Garry Hill

Managerial career
- Years: Team
- 0000: Priory Sports
- 1991–1997: Heybridge Swifts
- 1997–1999: St Albans City
- 1999–2004: Dagenham & Redbridge
- 2004–2005: Hornchurch
- 2005–2007: Weymouth
- 2007–2009: Rushden & Diamonds
- 2011–2017: Woking
- 2018–2019: Ebbsfleet United

= Garry Hill =

English football manager

Garry Hill is an English football manager who was last the manager of National League club Ebbsfleet United.
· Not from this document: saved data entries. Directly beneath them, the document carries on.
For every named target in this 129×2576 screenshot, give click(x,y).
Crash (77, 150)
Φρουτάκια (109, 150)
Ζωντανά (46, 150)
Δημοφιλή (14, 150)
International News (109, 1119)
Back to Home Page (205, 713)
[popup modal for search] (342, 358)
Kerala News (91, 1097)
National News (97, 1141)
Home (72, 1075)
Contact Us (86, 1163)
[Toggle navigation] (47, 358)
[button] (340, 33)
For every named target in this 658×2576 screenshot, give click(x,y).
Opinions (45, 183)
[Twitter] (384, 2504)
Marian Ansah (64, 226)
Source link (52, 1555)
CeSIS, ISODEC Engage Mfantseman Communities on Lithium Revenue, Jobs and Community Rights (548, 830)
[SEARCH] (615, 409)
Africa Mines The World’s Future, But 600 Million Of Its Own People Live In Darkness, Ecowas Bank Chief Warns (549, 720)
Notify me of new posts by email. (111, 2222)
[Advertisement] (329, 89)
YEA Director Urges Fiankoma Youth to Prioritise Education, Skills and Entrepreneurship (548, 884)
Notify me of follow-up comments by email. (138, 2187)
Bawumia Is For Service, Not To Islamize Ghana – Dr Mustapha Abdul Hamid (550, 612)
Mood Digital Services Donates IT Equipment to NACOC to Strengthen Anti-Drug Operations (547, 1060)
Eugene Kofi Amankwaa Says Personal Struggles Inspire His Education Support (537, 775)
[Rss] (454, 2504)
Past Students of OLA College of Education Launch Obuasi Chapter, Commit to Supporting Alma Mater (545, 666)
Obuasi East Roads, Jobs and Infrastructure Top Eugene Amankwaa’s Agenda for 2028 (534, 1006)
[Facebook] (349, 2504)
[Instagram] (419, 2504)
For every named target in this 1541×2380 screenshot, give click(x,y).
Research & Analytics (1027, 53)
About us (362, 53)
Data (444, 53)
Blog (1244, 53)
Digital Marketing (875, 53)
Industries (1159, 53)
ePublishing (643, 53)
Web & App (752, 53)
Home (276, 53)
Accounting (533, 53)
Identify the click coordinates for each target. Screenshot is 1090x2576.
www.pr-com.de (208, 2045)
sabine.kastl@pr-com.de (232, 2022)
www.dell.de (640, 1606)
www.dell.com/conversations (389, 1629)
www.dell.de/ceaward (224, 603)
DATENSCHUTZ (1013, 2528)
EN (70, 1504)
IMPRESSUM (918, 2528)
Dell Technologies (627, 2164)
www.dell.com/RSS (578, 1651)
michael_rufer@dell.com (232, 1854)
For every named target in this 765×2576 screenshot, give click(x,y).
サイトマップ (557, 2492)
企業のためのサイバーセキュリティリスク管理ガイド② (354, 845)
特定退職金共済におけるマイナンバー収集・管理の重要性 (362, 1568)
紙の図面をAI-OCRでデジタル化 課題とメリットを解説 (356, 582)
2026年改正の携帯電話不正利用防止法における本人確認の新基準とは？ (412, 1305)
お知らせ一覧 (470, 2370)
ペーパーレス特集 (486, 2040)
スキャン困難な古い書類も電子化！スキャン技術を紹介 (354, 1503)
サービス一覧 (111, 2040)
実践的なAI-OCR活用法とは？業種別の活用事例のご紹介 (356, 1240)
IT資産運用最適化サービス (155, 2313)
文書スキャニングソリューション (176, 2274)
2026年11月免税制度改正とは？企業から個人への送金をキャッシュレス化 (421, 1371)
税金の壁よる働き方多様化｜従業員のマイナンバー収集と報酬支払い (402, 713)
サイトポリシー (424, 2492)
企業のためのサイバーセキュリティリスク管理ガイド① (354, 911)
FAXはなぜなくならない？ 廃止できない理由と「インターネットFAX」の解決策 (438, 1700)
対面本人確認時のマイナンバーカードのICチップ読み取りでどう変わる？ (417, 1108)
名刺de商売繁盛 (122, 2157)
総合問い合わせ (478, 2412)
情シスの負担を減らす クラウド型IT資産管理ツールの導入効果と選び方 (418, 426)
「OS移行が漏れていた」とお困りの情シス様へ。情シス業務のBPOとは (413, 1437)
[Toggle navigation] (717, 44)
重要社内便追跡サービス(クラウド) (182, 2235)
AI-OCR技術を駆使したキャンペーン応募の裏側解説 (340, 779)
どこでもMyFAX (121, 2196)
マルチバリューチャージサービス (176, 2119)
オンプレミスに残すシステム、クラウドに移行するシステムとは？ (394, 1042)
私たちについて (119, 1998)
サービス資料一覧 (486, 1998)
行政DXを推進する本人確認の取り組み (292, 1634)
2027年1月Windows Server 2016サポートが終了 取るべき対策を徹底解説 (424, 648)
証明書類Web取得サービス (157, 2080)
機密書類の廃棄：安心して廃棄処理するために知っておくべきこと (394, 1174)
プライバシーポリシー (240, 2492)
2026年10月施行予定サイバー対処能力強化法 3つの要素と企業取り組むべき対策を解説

He previously managed Woking, Heybridge Swifts, St Albans City, Dagenham & Redbridge, Hornchurch, Weymouth and Rushden & Diamonds.

==Coaching career==

===Heybridge Swifts===
Hill began his non-league managerial career with Heybridge Swifts, following a spell managing Chelmsford Sunday League side Priory Sports, where he managed former professional players Alan Brazil, Micky Droy and Paul Parker. Hill took the village team to the Isthmian Premier Division and the FA Cup first round for the first time.

===St Albans City===
He then moved on to St Albans City before in the summer of 1999 taking over as manager of Dagenham & Redbridge.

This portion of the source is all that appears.